For Marlow, a character in Jim’s life, the conflict stills persists after his narration of Jim’s life. He entire point in recounting Jim’s experience is to find deeper meaning and a source of his fascination with him. He concludes this message or meaning as an “enigma” and describes it as “inexplicable”. Though Marlow’s conflict is never solved or ended in the novel it is significant because Marlow is the narrator. During the novel the novel will shift from narrative to Marlow himself as he discusses with his audience about the story. Marlow also controls the flow of the story by telling Jim’s story in major points rather than chronologically. I believe Marlow’s conflict plays a key role because it sets the style for Lord Jim and ties in with the central idea of internal conflict.

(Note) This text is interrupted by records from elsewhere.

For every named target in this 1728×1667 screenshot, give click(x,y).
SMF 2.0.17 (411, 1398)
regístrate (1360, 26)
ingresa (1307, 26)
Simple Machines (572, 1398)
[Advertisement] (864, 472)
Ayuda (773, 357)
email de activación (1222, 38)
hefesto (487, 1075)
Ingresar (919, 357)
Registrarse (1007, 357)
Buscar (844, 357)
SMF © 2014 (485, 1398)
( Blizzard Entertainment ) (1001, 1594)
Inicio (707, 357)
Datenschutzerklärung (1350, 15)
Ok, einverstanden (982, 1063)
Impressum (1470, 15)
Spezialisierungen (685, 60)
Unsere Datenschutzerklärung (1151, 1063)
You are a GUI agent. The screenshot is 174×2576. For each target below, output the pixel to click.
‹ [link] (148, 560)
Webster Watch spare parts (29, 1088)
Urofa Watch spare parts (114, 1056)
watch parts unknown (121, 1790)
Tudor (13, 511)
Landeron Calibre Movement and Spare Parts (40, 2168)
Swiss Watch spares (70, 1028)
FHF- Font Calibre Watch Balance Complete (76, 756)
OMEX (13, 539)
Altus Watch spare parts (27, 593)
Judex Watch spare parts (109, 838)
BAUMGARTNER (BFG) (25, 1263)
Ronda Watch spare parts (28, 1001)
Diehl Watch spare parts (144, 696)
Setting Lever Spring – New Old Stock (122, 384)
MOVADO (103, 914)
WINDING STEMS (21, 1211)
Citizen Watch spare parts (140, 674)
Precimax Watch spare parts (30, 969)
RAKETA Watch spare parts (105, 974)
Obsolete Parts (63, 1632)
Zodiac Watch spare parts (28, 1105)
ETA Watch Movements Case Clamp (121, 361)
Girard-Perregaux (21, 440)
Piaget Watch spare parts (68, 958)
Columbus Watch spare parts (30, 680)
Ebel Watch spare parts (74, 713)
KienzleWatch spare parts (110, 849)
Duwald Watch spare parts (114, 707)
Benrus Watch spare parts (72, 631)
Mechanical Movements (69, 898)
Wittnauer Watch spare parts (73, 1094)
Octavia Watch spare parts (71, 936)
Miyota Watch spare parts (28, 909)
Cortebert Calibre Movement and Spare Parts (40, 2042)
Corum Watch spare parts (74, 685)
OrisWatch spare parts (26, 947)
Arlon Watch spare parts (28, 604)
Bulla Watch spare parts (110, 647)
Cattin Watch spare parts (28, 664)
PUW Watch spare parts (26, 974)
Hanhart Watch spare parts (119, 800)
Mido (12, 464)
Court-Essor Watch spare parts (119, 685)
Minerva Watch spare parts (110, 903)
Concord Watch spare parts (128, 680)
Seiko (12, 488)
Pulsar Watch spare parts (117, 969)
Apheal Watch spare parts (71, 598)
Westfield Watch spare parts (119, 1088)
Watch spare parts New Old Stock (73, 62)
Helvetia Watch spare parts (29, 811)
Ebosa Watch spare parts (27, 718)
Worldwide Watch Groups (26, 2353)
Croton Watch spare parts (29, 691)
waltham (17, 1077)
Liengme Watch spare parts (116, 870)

The role of conflict in Conrad’s complex characters has a profound effect on the rationality of those characters. Certain problems affect their consciences constantly, and in the end dictate who they really are. Marlow’s conflict even sets the narrative style of the novel and how the stories jump from time frame to frame. Conrad effectively creates an outstanding novel based heavily on character complexity and interactions. His prose comparable to that of a tortured beauty which represents Conrad’s experiences in life and as a writer.